1. Leben
  2. Mehrwert

Steuerersparnis bei nicht anerkannten Heilmethoden möglich

Aus dem Finanzgericht : Fiskus billigt alternative Heilmethode

Finanzgericht fordert lediglich kurze schriftliche Empfehlung eines Amtsarztes.

(dpa) Behandlungskosten für eine Heilmethode, die wissenschaftlich nicht anerkannt ist, sind steuerlich absetzbar, wenn eine amtsärztliche Bestätigung vorliegt, dass eine positive Wirkung zu erwarten sei.

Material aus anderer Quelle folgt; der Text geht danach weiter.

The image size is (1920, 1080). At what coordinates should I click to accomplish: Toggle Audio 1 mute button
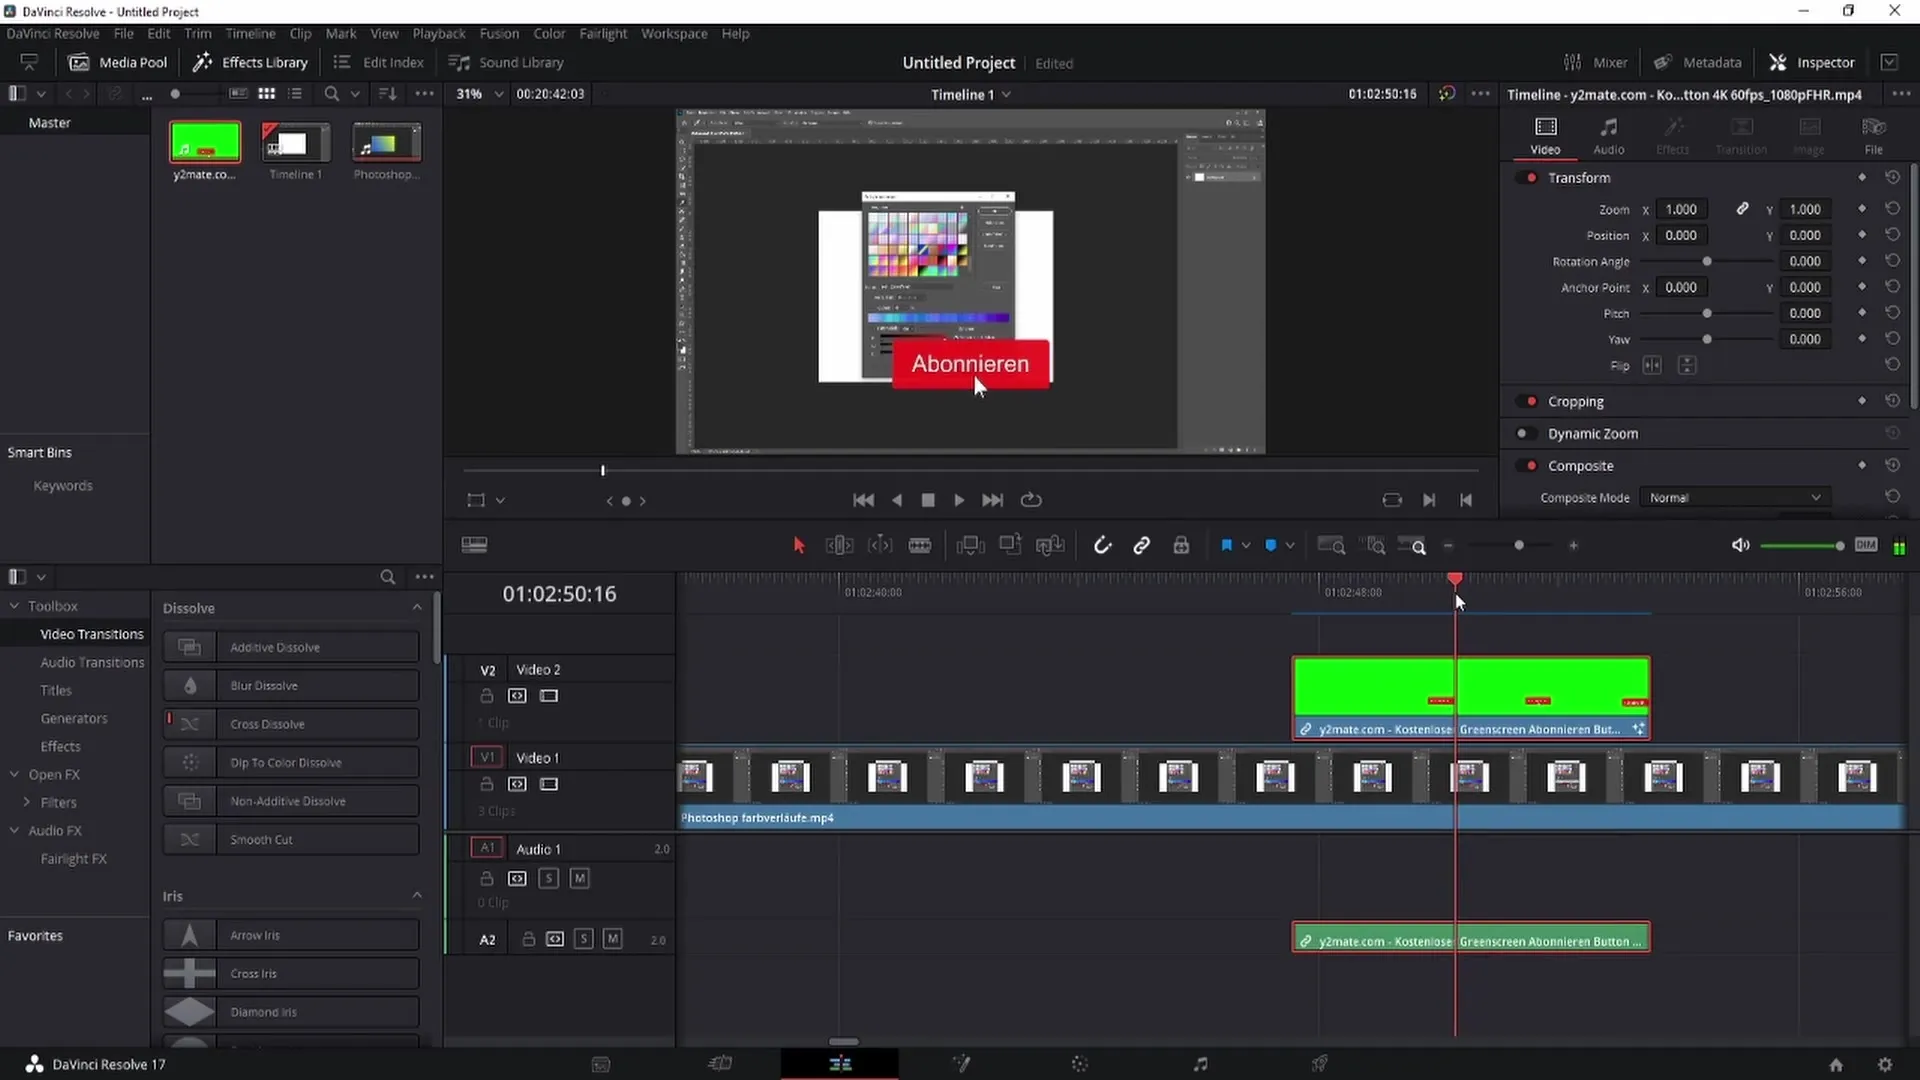click(580, 878)
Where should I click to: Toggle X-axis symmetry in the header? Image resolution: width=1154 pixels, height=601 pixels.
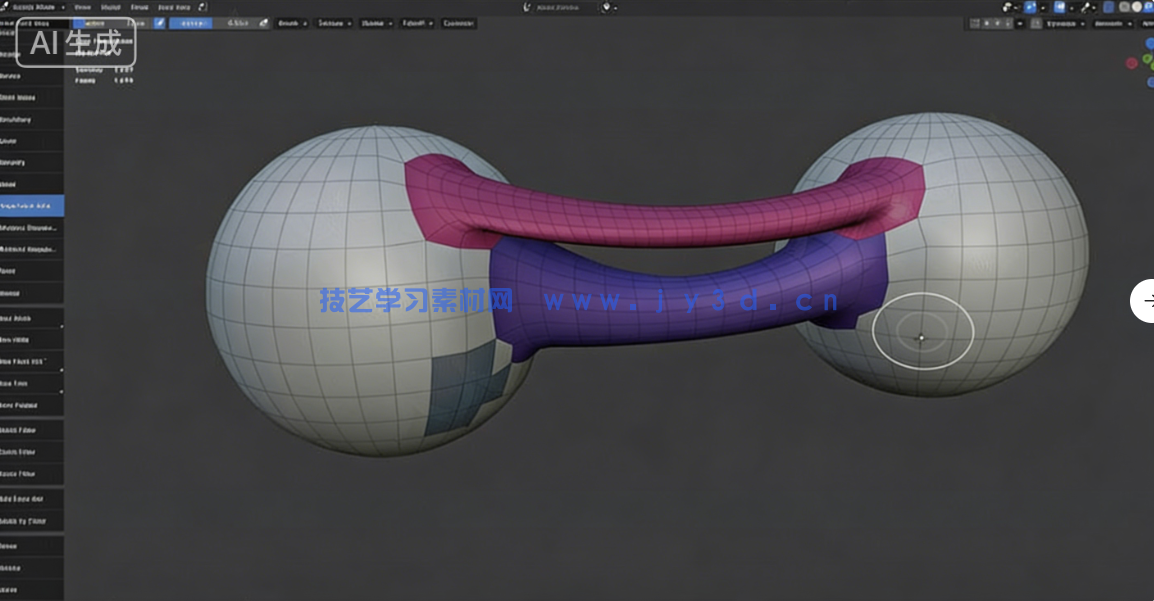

Dabei genügt auch ein knappes Attest vom Amtsarzt oder dem medizinischen Dienst der Krankenkasse. Das hat das Finanzgericht Rheinland-Pfalz entschieden (Az.: 1 K 1480/16).

Ein Elternpaar hatte die Kosten für eine Naturheilbehandlung seiner schwerbehinderten Tochter als außergewöhnliche Belastung in der Einkommensteuererklärung geltend gemacht. Die Krankenkasse hatte die Ausgaben nicht übernommen.

Vor Beginn der Behandlung hatten die Eltern ein privatärztliches Attest einer Fachärztin für Kinder- und Jugendheilkunde eingeholt. Die Ärztin bescheinigte, dass bei dem schweren Krankheitsbild jeder Versuch, das Leiden zu verbessern, für die Familie wichtig und medizinisch zu begrüßen sei. Auf dem Attest vermerkte der zuständige Amtsarzt knapp, dass er dem zustimme.

Das Finanzamt wollte die Kosten für die Heilbehandlung jedoch nicht berücksichtigen, weil kein amtsärztliches Gutachten vorliege.

Das Gericht erklärte, bei nicht wissenschaftlich anerkannten Heilmethoden sei ein qualifizierter Nachweis erforderlich. Diesen hätten die Eltern jedoch erbracht. An das Gutachten des Amtsarztes dürften keine überhöhten Anforderungen gestellt werden. Eine kurze Bestätigung reiche für die Anerkennung der Kosten aus. Die Richter verwiesen darauf, dass auch der medizinische Dienst der Krankenkassen ohne umfangreiches Gutachten solche Ausgaben befürworten könne.